■ **ACCIONES REQUERIDAS**
1) Según el fragmento sobre los hogares unipersonales, ¿en qué dirección van principalmente los apoyos intergeneracionales?
2) Escribe la continuación del fragmento sobre los hogares unipersonales a partir de su última oración.
━━━ FRAGMENTO ━━━
El aumento de los hogares unipersonales en el mundo occidental industrial está ligado al alto nivel de independencia económica que tienen los adultos sin pareja, especialmente las mujeres, si se encuentran con buena salud. A diferencia del pasado, vivir solo es hoy en día una posibilidad que resulta de una decisión razonada, que no implica necesariamente un aislamiento de la persona en edad; por ello hay que ser prudente con los análisis del aislamiento en la vejez, pues no es equivalente vivir solo y estar aislado (Légaré, 2004).
Gierveld, Dykstra y Schenk (2012) señalan la importancia de analizar la soledad de los adultos en relación con sus condiciones habitacionales y apoyo intergeneracional. En sus estudios revelan que en Europa es cada vez más común que las familias respeten la independencia de sus padres y su vida en solitario. Sin embargo, se reconoce que uno de los factores de protección y bienestar para los mayores es la corresidencia con niños o adultos, pero en particular con su pareja. Respecto al apoyo intergeneracional, se identificó que la dirección de los apoyos va de padres a hijos, más que de hijos a padres, y esto continúa hasta en las últimas etapas de la vida.
━━━ DATOS EN ESTUDIO ━━━
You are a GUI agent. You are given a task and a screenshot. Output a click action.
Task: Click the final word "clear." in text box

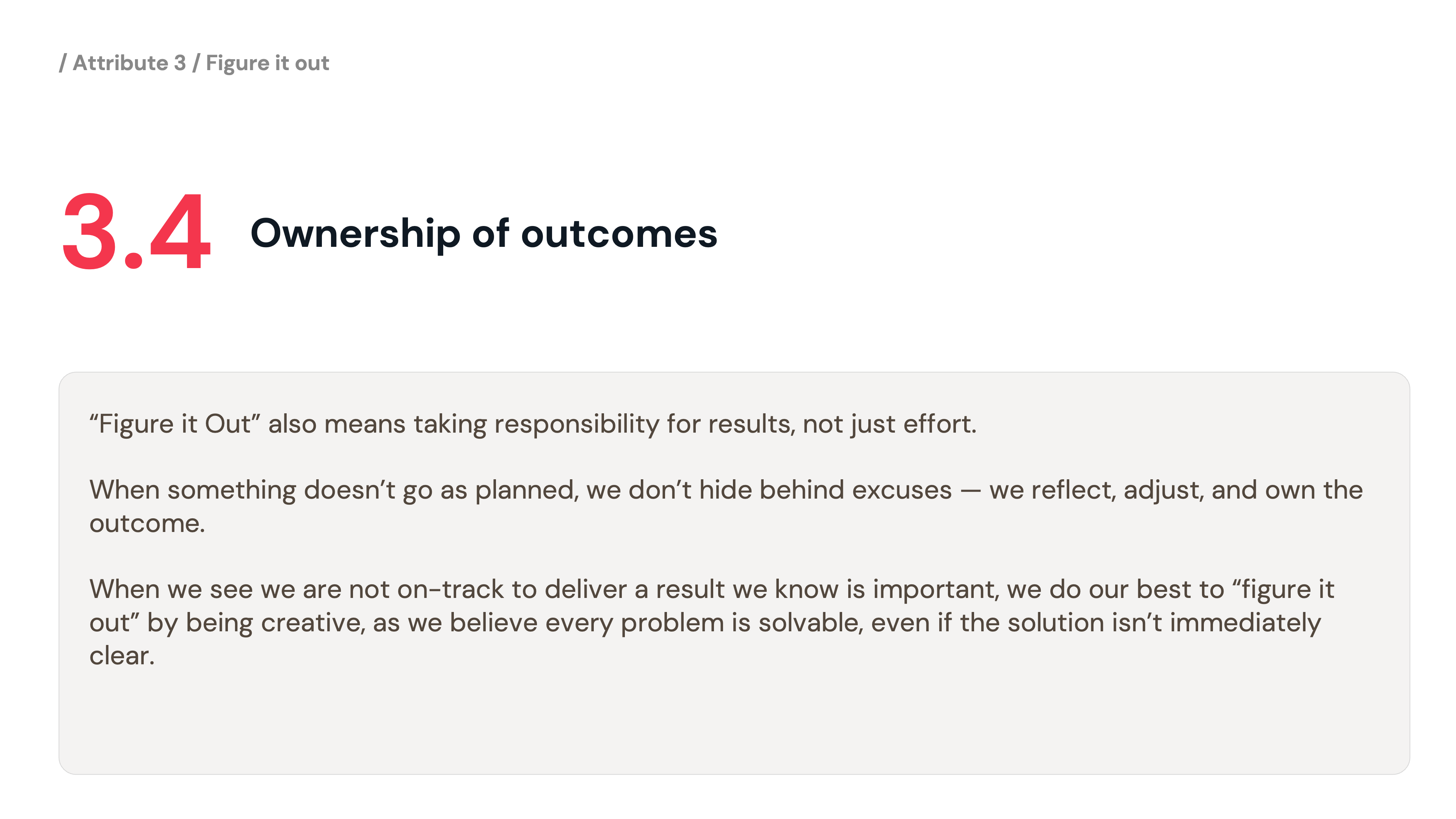click(x=121, y=656)
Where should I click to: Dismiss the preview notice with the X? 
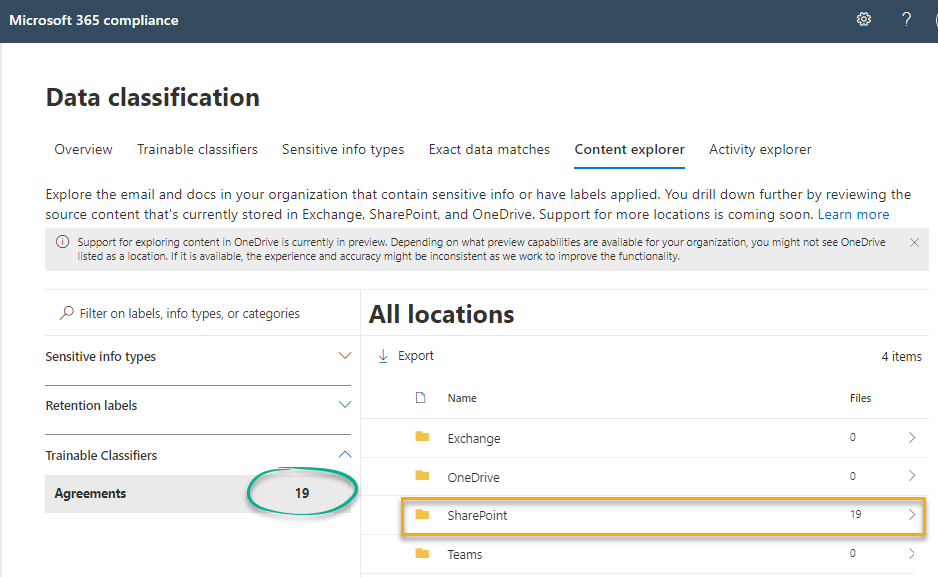[x=914, y=241]
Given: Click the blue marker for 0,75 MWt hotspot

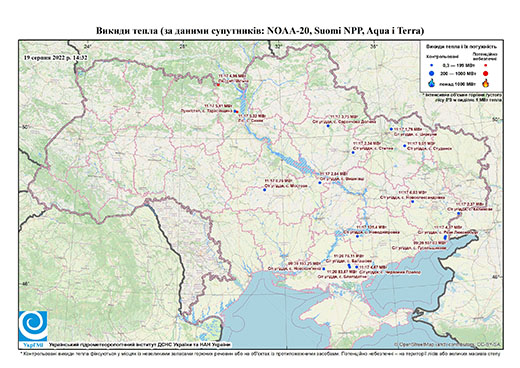Looking at the screenshot, I should pyautogui.click(x=265, y=190).
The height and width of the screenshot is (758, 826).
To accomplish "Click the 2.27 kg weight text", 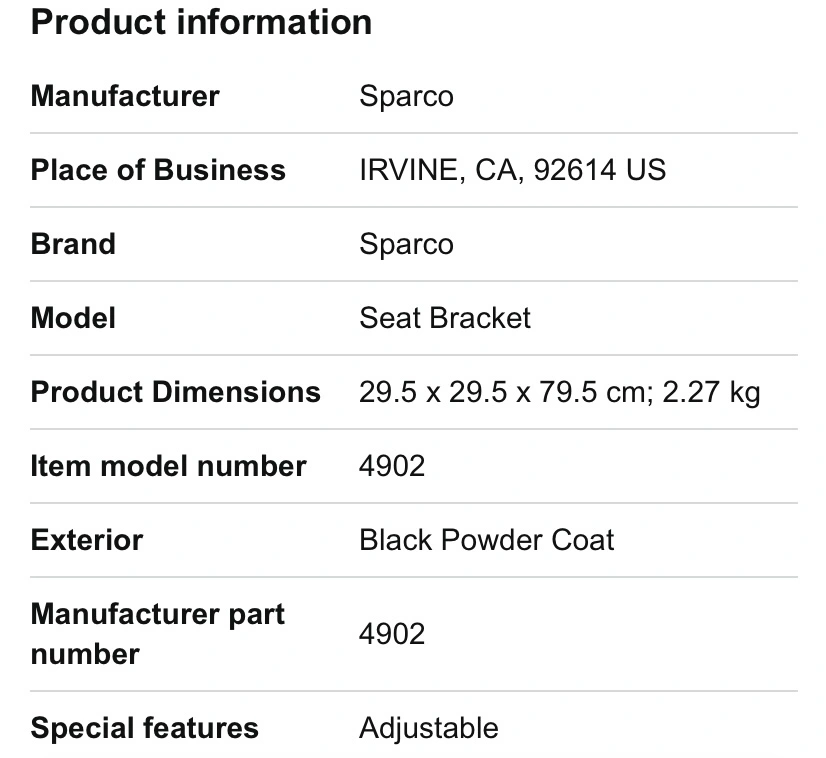I will pyautogui.click(x=711, y=392).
━━━
■ **RESULTADOS POR TAREA**
1) Van de padres a hijos, más que de hijos a padres, y esto continúa hasta en las últimas etapas de la vida.

2)
Junto con los hogares de pareja exclusivamente y unipersonales, la institucionalización es otra de las formas residenciales más comunes en los países industrializados. La pérdida de autonomía es un proceso evolutivo para las personas, a medida que aumenta la edad. Una buena parte de los viejos tiene algún tipo de discapacidad, y las necesidades de apoyo se sienten en las actividades de la vida cotidiana. De ahí que la institucionalización se haya convertido en la última solución para los dirigentes de las comunidades envejecidas, debido a los elevados costos. Por este motivo, se busca que los apoyos formales sean remplazados por los familiares (informales); no obstante, la vida familiar puede cambiar según la vida conyugal y doméstica, y es posible que las futuras generaciones tengan más separaciones y migraciones en la familia, por lo que cada vez se van a necesitar más apoyos formales (Légaré, 2004).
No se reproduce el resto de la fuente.